Given request:
Replace "How do I perform" with "How can I carry out" throughout the entries below, leaving everything else unchanged. Leave the pictures out of your answer.

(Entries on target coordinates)
/---

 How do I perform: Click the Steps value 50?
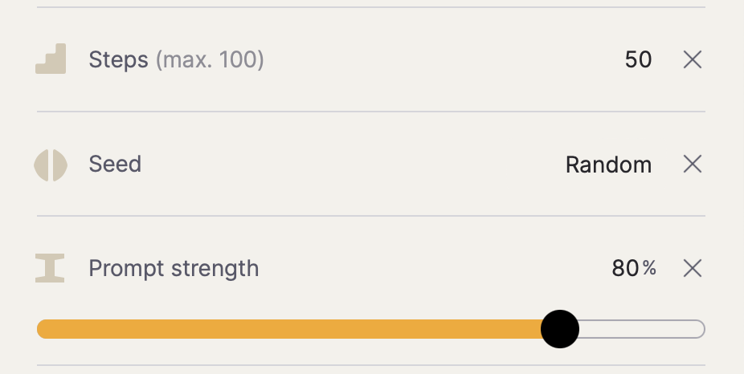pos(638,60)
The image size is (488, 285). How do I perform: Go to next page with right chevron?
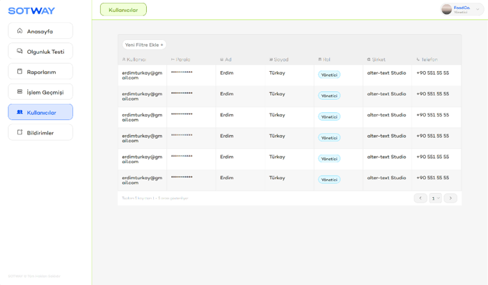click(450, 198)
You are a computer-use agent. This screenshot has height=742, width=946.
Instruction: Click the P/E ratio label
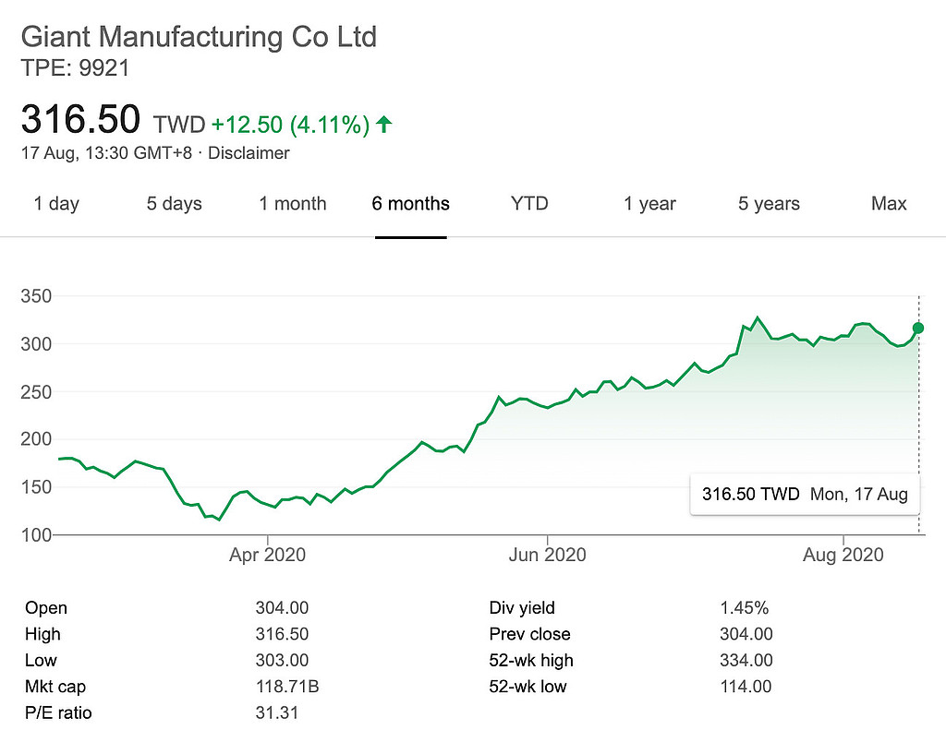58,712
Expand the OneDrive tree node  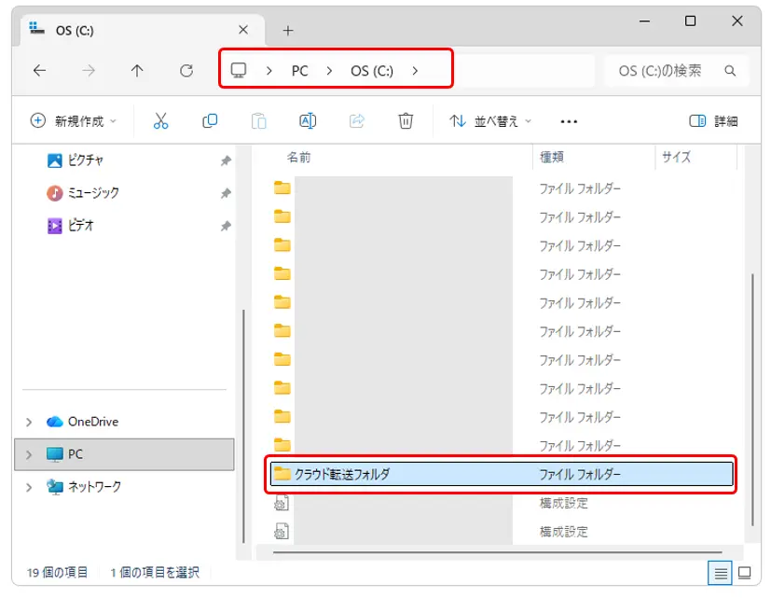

\---

Written solution:
 How can I carry out: Click the Steps value 50?
pos(638,60)
The image size is (488, 285). How can I carry out: Go to next page with right chevron?
click(450, 198)
You are a computer-use agent. This screenshot has height=742, width=946.
Instruction: Click the P/E ratio label
58,712
Expand the OneDrive tree node  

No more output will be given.